Por encima de todos estos equipos están los Project Managers, o “Jefes de Proyecto”. Cada producto que se desarrolla cuenta con uno, y es él quien dirige el rumbo del avance. Este depende directamente del CTO de la compañía.

Las fases de avance

A lo generoso de los 9 meses que se tarda en desarrollar un producto, los diferentes equipos involucrados atraviesan una serie de fases. La principal de ellas es la escalón “Proto”, donde se define, a nivel conceptual, el producto que se quiere diseñar. Para afrontarla, todos los departamentos se reúnen y estudian aspectos como el tipo de mercado que se quiere cubrir, la tecnología apto o la parte económica del producto.

La importancia de esta escalón es muy reincorporación. Cualquier cambio realizado a posteriori es básico puesto que implicaría posponer la ventana de tirada del producto. Para evitarlo, BQ emplea todo el tiempo que sea necesario en esta escalón del producto.

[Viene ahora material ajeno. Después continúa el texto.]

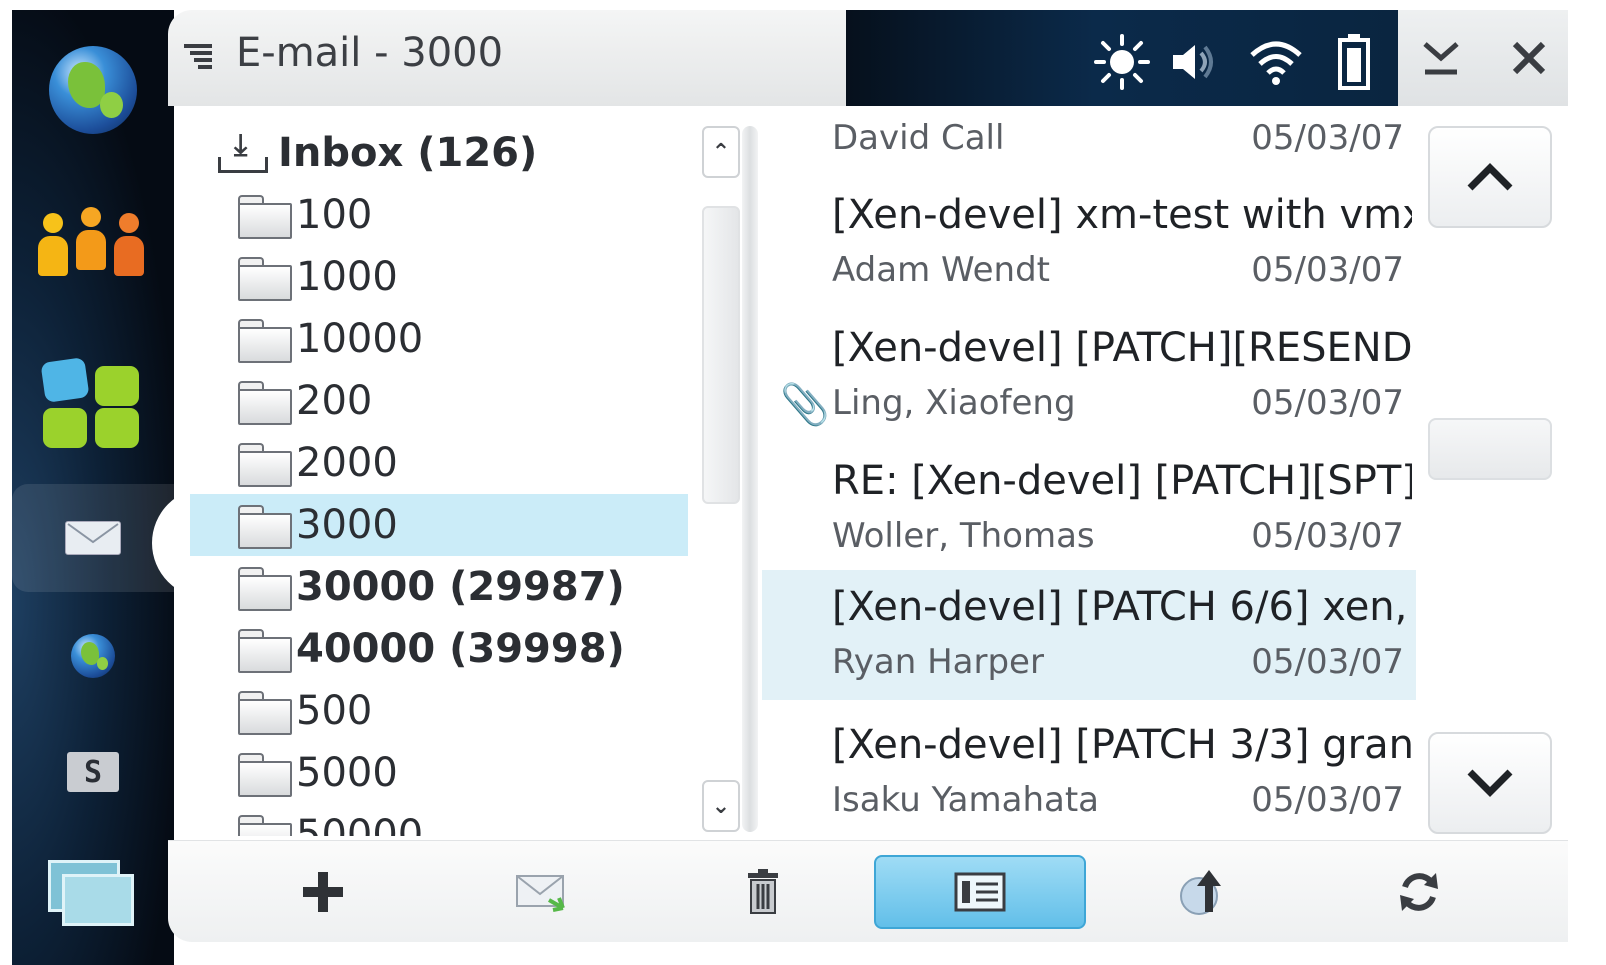 Image resolution: width=1606 pixels, height=965 pixels. Describe the element at coordinates (1194, 62) in the screenshot. I see `volume-icon` at that location.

La segunda escalón de avance es conocida como “verificación de ingeniería”. En esta ventana temporal se construyen los primeros prototipos y se unen las piezas de los diferentes departamentos. Aquí se trabaja asimismo sobre las primeras placas almohadilla, los primeros chasis, etc.

Cuando todo encaja (o parece encajar), se pasa a la escalón de “verificación de diseño”. Aquí ya se generan los planos de fabricación del teléfono, se hacen controles de calidad y se diseñan posibles soluciones a los errores detectados. Este proceso puede repetirse tantas veces como sea necesario, pues esta es la última etapa antaño de comenzar a estudiar la producción masiva de unidades.

Si el producto cumple todos los estándares de calidad y el equipo ya está 100% finalizado, BQ inicia la escalón de “verificación de producción”. En ella se encarga un número circunscrito de unidades a las fábricas y se comprueba que todas ellas están ensambladas correctamente. Si el resultado es positivo, se inicia la escalón de producción masiva, que concluye el avance del producto.

A lo generoso de todo este proceso, el número de retos que emergen es muy variable. Los teléfonos más innovadores (como el BQ Aquaris X Pro) implican cambios más profundos en las cadenas de producción, trabajar con nuevos componentes electrónicos y preparar nuevas estrategias de avance. Todo es mucho más complicado de lo que a simple aspecto parece, pero adaptado ahí está la sortilegio de la tecnología y las empresas tecnológicas: hacer extremadamente simple lo increíblemente complicado.